Hi everyone,
I was wondering whether there is a way to build a bare-bones multi-layer perceptron, i.e. a network with a single hidden layer, without using nn.Module. I am interested in this because I am writing a PyTorch tutorial and I would really like to start as low-level as possible - my opinion is that the audience will be thrilled to see that PyTorch really lets you understand the training details intimately.
Here’s what I have so far:
w1 = torch.rand(28*28, 100) # I am doing MNIST, hence 28*28
b1 = torch.ones(100)
o1 = F.sigmoid(torch.matmul(x.view(batch_size, 1, -1), w1) + b1)
w2 = torch.rand(100, 10)
b2 = torch.ones(10)
o2 = F.log_softmax(F.sigmoid(torch.matmul(o1, w2) + b2))
loss = torch.mean(-sum(torch.matmul(o2, y)))
(full gist here)
Now I would like to train the model, or at the very least show a few iterations using loss.backward()

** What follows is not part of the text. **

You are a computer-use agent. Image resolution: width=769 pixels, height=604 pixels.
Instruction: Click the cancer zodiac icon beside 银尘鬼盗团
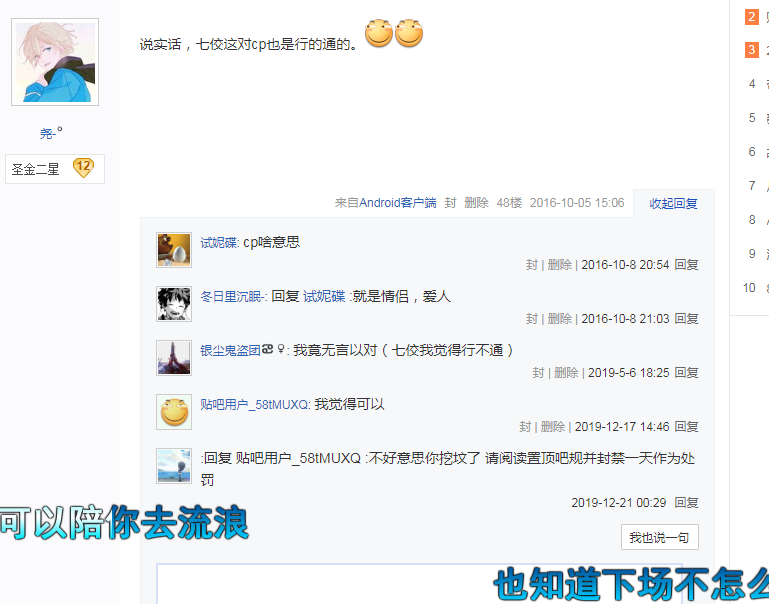pos(267,349)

to compute gradients and update my weights – I would also like to avoid the optim
module.
However, the usual way I did my forward pass was by using something like model(data)
by having a model
object that is an instance of some nn.Module
subclass. I would like to show a bare-bones example before introducing nn.Module
, the forward(x)
function and the whole functional-like APIs, though…
Thank you in advance!